Our colonial history is replete with the horrid subjugation of the native peoples and European historians often used the phrase “heathen savage” to describe the people they found here.
In reality, the people who were here before the Europeans had a very complex religion that came to terms with every aspect of a person’s life. Death was not something to be avoided but to be embraced, a return of a loan, if you will, of one’s corporal body to the Mother Earth which had given it life.
The patriotism of native people in our nation’s history is without equal. As former President Bush noted in a 2001 proclamation, “Almost half of America’s Native American tribal leaders have served in the United States Armed Forces, following in the footsteps of their forebears who distinguished themselves during the World Wars and the conflicts in Korea, Vietnam, and the Persian Gulf.”
Most, if not all, American Indian tribes embrace the concept of a warrior society, making military service a rite of passage. Indeed, Ira Hayes was one of five Marines and a Navy corpsman immortalized in the Marine Corps Memorial depicting the raising of the American flag on Iwo Jima.
The native peoples of the Americas have much to teach us. If we return to their core beliefs, these are some of the lessons we could learn:
n Education – Elders acting as storytellers could be a model for the 21st century classroom.
n Respect for the elderly – The elders were held in high esteem.

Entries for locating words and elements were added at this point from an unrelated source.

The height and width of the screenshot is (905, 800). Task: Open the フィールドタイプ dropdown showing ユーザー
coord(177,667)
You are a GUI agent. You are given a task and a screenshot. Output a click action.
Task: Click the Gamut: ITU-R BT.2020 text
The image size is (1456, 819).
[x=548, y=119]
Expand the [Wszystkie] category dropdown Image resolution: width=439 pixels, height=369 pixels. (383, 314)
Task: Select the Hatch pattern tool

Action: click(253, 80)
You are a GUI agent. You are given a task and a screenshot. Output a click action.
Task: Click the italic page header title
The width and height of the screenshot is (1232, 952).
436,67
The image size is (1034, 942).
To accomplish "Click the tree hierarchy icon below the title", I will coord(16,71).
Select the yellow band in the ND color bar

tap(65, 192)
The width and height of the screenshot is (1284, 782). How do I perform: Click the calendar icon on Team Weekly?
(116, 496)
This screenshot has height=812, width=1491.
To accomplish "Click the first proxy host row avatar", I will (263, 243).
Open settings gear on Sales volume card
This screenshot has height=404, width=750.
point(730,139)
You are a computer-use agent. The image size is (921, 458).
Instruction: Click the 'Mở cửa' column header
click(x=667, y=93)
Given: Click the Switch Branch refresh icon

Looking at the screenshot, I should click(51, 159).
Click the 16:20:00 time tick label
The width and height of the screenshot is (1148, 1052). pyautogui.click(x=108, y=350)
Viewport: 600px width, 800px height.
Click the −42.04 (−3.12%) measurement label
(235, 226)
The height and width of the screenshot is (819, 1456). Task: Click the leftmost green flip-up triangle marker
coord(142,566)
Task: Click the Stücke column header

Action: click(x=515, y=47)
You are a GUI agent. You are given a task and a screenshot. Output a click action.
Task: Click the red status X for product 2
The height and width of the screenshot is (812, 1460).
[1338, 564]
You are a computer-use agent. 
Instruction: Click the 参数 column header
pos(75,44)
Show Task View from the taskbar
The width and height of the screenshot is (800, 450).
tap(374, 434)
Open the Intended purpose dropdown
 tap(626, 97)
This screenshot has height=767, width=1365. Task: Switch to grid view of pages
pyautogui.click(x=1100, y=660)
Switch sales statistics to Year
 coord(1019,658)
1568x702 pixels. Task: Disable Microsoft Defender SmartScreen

As we face the inevitability of a large number of Americans in elder care, perhaps we could learn something from their example.
n Religion – Everything is sacred. This would generate a greater respect for the religions of others around us.
n Environment – The earth is our mother, and by defacing the earth we are defacing the person who bore us.
n Health – Native people who follow their traditional diet have a much lower incidence of cancer than other populations.
So, as you can see, we have much to learn from the traditional ways of our native peoples – not just this month, but always.
Just as they have given us place names that dot the landscape, so have our native peoples left certain values that many of us are only starting to discover.
So let’s give them the respect and attention they deserve.